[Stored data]
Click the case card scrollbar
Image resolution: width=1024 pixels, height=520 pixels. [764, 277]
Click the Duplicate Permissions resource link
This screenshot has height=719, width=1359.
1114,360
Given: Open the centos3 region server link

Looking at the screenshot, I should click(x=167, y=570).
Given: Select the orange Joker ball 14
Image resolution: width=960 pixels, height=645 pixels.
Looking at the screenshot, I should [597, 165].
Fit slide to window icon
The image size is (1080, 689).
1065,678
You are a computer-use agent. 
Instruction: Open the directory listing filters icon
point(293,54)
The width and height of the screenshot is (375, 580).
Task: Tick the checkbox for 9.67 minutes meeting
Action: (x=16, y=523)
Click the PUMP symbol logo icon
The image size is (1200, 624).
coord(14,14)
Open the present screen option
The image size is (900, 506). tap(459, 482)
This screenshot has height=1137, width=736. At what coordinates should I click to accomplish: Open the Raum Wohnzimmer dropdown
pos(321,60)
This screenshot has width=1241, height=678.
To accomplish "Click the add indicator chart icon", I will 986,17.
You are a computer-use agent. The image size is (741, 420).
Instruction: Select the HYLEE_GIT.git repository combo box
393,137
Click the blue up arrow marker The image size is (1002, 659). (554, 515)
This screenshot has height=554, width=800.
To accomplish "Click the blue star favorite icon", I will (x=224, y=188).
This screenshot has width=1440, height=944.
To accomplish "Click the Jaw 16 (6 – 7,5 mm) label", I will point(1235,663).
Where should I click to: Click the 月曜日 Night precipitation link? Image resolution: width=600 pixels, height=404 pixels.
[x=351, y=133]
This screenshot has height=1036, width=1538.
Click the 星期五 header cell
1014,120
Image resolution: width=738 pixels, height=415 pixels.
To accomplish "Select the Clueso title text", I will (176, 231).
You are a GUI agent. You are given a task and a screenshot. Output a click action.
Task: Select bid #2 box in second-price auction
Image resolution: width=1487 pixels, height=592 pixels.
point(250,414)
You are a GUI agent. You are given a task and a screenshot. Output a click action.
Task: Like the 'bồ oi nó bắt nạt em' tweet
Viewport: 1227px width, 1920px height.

PROBLEM
The required output is the exact run of lines from the beginning of the records to the line with "Given: Select the orange Joker ball 14", that line included.

TASK ANSWER
Click the case card scrollbar
Image resolution: width=1024 pixels, height=520 pixels. [764, 277]
Click the Duplicate Permissions resource link
This screenshot has height=719, width=1359.
1114,360
Given: Open the centos3 region server link

Looking at the screenshot, I should click(x=167, y=570).
Given: Select the orange Joker ball 14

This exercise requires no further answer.